The practice of including units in metric names—`latency_ms`, `memory_bytes`,
`count_total`—creates redundancy now that OpenTelemetry provides proper unit
metadata. It also prevents automatic unit conversion. With `request_duration_ms`
and `request_duration_seconds` as separate metrics, you need different queries
for different time scales. With a single `request.duration` metric that includes
unit metadata, the observability platform handles conversion automatically.

The pattern is clear: context that varies by deployment, instance, environment,
or version belongs in attributes, not in the metric name. The metric name should
identify what you're measuring. Everything else—who's measuring it, where it's
running, which version it is—goes in the attribute layer where it can be
filtered, grouped, and aggregated as needed.

## Cultivating better metrics

Just like the spans we covered earlier in this series, well-named metrics are a
gift to your future self and your team.
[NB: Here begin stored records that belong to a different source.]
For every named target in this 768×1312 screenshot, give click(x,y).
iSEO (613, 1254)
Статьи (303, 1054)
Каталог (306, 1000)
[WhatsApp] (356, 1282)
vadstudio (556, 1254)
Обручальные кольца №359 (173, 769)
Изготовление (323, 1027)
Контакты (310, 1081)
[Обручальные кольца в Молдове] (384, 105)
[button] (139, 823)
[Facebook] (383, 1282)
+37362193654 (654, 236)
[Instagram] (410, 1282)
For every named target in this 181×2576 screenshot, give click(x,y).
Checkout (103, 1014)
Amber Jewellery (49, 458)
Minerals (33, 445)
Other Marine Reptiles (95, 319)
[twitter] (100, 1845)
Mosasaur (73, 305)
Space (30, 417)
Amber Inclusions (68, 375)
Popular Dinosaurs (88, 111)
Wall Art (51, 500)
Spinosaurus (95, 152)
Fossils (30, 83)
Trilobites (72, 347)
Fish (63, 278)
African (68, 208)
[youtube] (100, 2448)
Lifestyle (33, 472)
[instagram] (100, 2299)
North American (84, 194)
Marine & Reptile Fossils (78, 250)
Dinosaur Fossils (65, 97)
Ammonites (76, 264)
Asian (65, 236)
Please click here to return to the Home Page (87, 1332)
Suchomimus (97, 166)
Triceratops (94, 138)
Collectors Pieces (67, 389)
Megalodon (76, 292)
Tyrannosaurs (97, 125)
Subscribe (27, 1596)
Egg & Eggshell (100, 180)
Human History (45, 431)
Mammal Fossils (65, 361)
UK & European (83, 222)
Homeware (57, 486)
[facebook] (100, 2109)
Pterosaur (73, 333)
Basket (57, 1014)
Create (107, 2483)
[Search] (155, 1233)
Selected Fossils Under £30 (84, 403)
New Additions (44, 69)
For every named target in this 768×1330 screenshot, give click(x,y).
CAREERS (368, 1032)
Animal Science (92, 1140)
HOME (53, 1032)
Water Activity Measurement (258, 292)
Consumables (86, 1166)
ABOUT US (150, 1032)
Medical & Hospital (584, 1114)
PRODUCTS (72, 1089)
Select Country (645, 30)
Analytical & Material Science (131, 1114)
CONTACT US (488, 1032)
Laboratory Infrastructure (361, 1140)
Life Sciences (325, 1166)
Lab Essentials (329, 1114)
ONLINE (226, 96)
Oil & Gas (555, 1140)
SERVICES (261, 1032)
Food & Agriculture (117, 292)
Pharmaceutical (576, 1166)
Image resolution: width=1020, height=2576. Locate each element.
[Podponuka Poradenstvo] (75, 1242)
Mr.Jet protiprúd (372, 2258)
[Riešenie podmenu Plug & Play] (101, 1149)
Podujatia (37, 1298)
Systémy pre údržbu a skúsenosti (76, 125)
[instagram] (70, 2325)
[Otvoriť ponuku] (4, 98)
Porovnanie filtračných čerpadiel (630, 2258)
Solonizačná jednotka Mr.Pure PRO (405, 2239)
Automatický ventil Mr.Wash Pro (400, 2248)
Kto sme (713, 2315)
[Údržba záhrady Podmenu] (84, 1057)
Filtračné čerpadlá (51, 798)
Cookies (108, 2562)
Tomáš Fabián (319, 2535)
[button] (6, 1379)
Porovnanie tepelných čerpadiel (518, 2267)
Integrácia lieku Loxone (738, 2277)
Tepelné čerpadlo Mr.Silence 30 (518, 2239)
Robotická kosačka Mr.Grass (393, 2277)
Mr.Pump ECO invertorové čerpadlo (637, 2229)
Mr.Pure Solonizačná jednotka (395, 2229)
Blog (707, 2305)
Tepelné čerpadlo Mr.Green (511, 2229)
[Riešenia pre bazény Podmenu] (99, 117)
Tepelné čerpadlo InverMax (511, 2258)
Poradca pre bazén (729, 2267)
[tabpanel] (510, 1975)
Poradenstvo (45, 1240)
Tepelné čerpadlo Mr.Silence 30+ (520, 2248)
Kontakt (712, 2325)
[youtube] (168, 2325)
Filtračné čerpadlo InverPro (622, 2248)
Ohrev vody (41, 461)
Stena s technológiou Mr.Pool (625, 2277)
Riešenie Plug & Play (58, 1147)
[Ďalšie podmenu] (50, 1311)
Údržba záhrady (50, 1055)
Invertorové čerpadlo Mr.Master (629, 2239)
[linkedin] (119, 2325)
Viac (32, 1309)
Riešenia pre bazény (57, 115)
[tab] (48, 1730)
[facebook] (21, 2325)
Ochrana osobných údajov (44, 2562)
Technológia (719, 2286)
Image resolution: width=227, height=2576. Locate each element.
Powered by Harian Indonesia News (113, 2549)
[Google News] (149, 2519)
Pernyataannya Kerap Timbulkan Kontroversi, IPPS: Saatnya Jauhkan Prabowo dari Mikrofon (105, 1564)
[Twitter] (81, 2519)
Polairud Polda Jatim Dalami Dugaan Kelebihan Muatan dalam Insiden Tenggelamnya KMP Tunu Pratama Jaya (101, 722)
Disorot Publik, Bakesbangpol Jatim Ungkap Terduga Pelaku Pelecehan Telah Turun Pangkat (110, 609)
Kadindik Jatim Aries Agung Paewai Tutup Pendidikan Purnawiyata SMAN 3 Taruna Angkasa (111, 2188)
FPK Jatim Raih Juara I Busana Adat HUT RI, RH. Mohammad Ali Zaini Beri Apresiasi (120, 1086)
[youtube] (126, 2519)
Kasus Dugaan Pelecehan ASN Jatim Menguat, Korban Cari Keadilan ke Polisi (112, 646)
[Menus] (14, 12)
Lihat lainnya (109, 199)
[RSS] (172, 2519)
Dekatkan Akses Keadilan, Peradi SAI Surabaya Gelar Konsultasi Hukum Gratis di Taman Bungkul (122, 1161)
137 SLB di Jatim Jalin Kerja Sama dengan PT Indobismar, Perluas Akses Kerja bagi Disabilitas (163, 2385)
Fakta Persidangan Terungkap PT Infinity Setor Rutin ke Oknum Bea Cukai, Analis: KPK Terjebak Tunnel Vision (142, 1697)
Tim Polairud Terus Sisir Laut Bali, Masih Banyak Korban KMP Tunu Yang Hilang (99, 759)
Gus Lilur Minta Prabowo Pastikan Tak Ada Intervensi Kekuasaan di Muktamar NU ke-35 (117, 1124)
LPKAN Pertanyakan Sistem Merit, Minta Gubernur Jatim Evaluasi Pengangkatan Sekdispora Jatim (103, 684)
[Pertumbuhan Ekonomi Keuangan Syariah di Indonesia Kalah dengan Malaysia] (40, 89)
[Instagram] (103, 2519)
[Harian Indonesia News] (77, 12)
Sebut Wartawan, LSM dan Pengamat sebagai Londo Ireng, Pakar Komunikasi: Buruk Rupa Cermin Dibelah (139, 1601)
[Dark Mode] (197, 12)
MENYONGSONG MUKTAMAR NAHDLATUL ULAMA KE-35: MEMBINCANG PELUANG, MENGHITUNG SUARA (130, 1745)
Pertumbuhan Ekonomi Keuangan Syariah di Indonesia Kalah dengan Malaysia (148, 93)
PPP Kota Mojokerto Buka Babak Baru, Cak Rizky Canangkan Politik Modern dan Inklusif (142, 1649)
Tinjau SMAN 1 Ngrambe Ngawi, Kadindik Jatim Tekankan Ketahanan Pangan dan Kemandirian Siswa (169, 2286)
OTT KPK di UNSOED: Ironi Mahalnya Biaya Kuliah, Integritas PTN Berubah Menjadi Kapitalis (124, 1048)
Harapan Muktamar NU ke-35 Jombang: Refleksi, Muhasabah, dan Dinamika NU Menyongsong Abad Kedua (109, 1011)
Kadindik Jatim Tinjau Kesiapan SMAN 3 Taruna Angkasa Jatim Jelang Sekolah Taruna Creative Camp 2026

They provide clarity during incidents,
enable powerful cross-service analysis, and make your observability data truly
useful rather than just voluminous.

The key insight is the same one we learned with spans: **separation of
concerns**. The metric name describes what you're measuring. The context—who's
measuring it, where, when, and how—lives in the rich attribute hierarchy that
OpenTelemetry provides.

In our next post, we'll dive deep into **metric attributes**—the context layer
that makes metrics truly powerful. We'll explore how to structure the rich
contextual information that doesn't belong in names, and how to balance
informativeness with cardinality concerns.

Until then, remember: a clean metric name is like a well-tended garden path—it
leads you exactly where you need to go.